Place the lentils in a medium saucepan and cover with 3-4 inches of water. Add the pinch of salt and bring to a boil. Simmer until lentils are just tender–you don’t want to overcook them! About 13-15 minutes is good. Once cooked, drain and set aside to cool slightly.
Make the dressing. In a medium bowl, combine the cumin, coriander, chilies, and black pepper. In a small skillet, heat the avocado oil until it’s just starting to get hot. Then, pour the oil over the spices in the bowl. Let it sit for 5 minutes or so before whisking in the lemon zest, lemon juice, maple syrup, Worcestershire, and salt. Set aside.
In a large bowl, combine the cooked lentils, thawed edamame, red onion, parsley, salt, and pepper. Pour over the dressing and toss to combine. Serve with toasted almonds on top (plus extra parsley and lemon zest if you like) and enjoy!
Recipe Notes
You can substitute French, brown or black beluga lentils here. All will have slightly different cooking times, so just double check the package before proceeding here and adjust as necessary!
If you cannot find frozen shelled edamame, look for mukimame. It is the same thing, just marketed under a different name in some stores.

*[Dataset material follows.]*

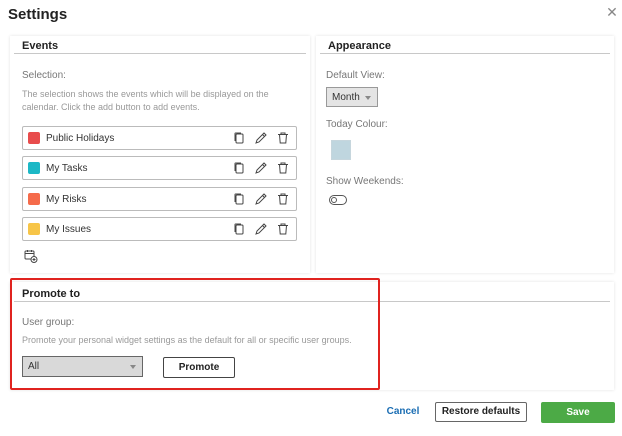  What do you see at coordinates (578, 412) in the screenshot?
I see `save-button: Save` at bounding box center [578, 412].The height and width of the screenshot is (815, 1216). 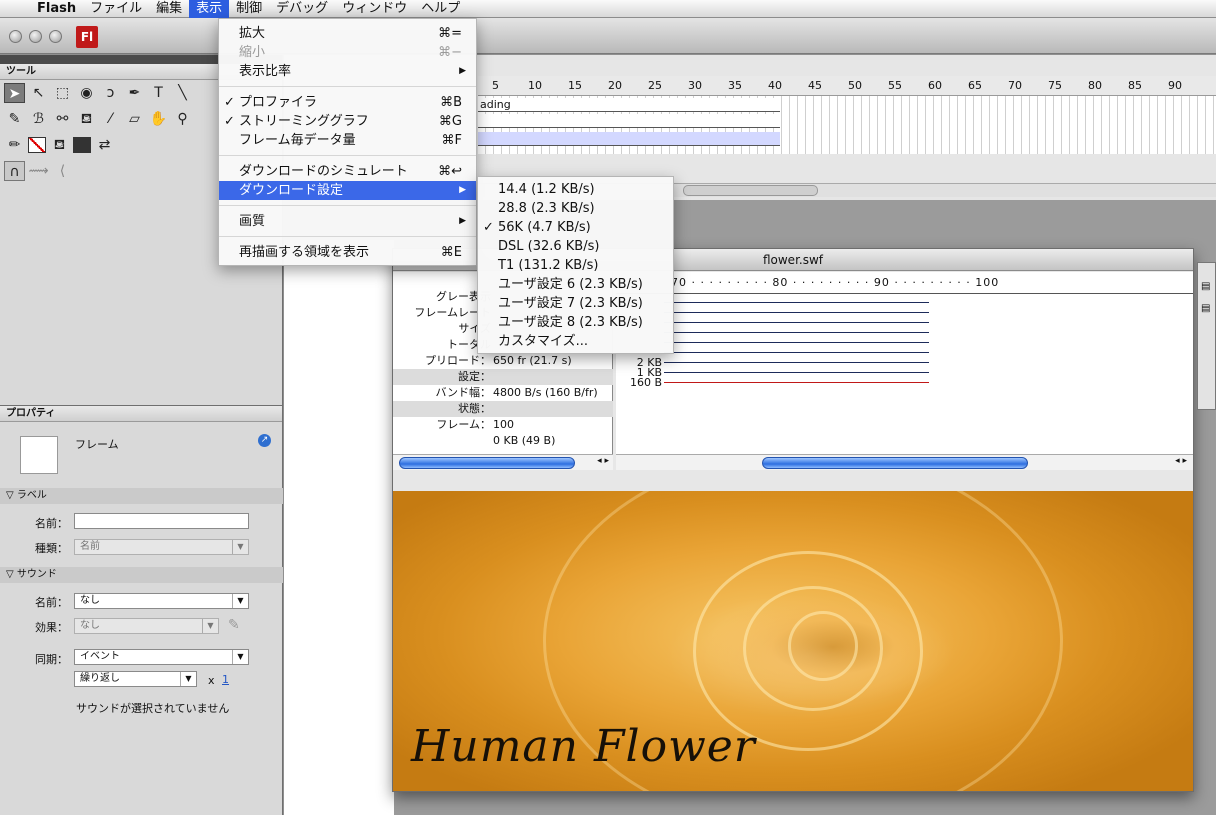 I want to click on stage-canvas, so click(x=339, y=528).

You can use toasted pumpkin or sunflower seeds instead of toasted almonds to make this salad nut-free.
Worcestershire sauce contains wheat. Substitute Tamari to keep this gluten-free.
The hot oil blooming technique is what makes this dressing. Avocado oil is heated until just warm, then poured directly over cumin, coriander, and chili to wake up the spices before the lemon and maple go in. Green lentils, edamame, red onion, parsley, and toasted almonds round it all out. Ready in 20 minutes and great for meal prep all week.